(Saved data entries)

-- Opening Marker --

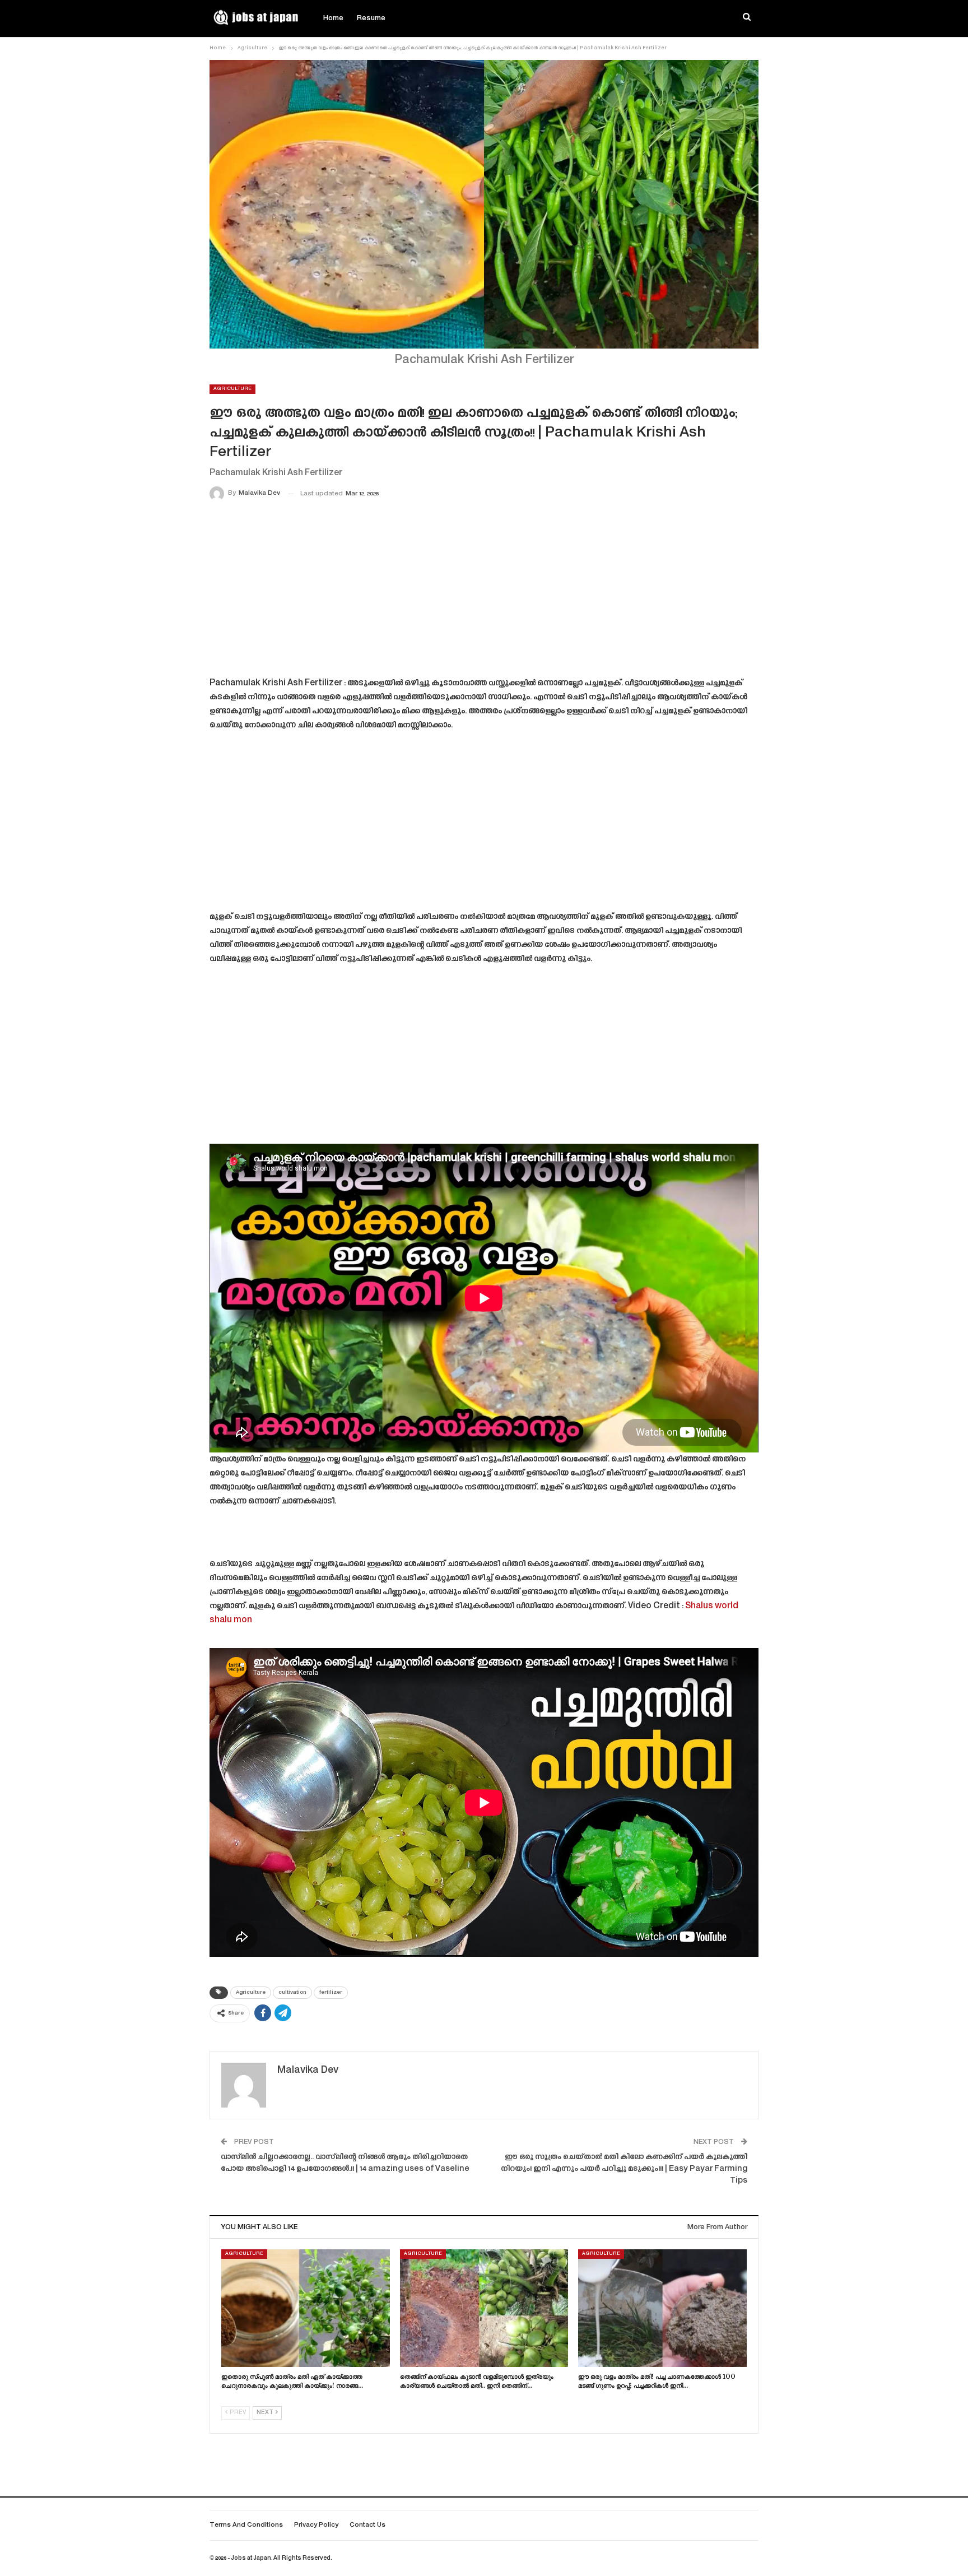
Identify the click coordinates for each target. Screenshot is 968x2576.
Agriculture (232, 389)
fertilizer (330, 1992)
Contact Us (367, 2525)
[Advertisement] (484, 591)
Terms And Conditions (246, 2525)
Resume (371, 18)
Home (333, 18)
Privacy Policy (316, 2525)
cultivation (292, 1992)
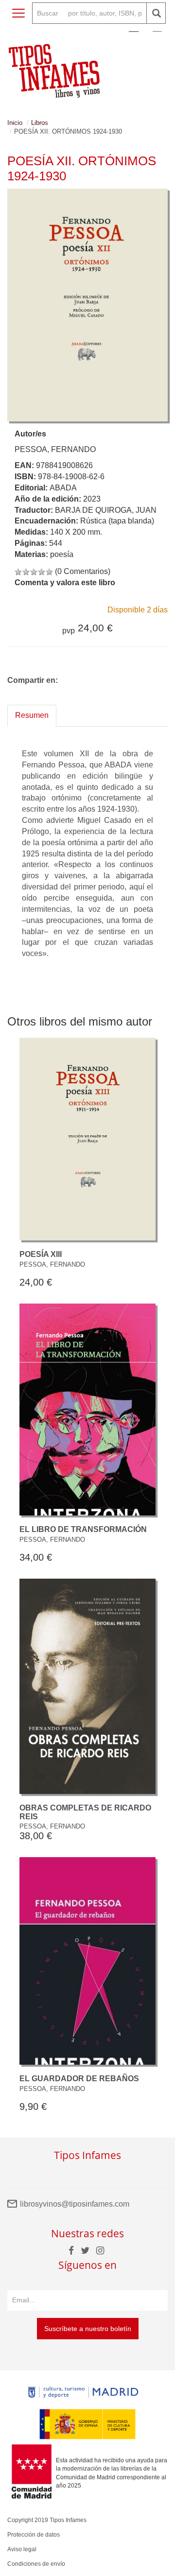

-- Closing Marker --

Task to complete:
Without the pictures, set down every entry exactly.

Exercise result:
Identify the click coordinates for each target. Screenshot is 968x2576.
Agriculture (232, 389)
fertilizer (330, 1992)
Contact Us (367, 2525)
[Advertisement] (484, 591)
Terms And Conditions (246, 2525)
Resume (371, 18)
Home (333, 18)
Privacy Policy (316, 2525)
cultivation (292, 1992)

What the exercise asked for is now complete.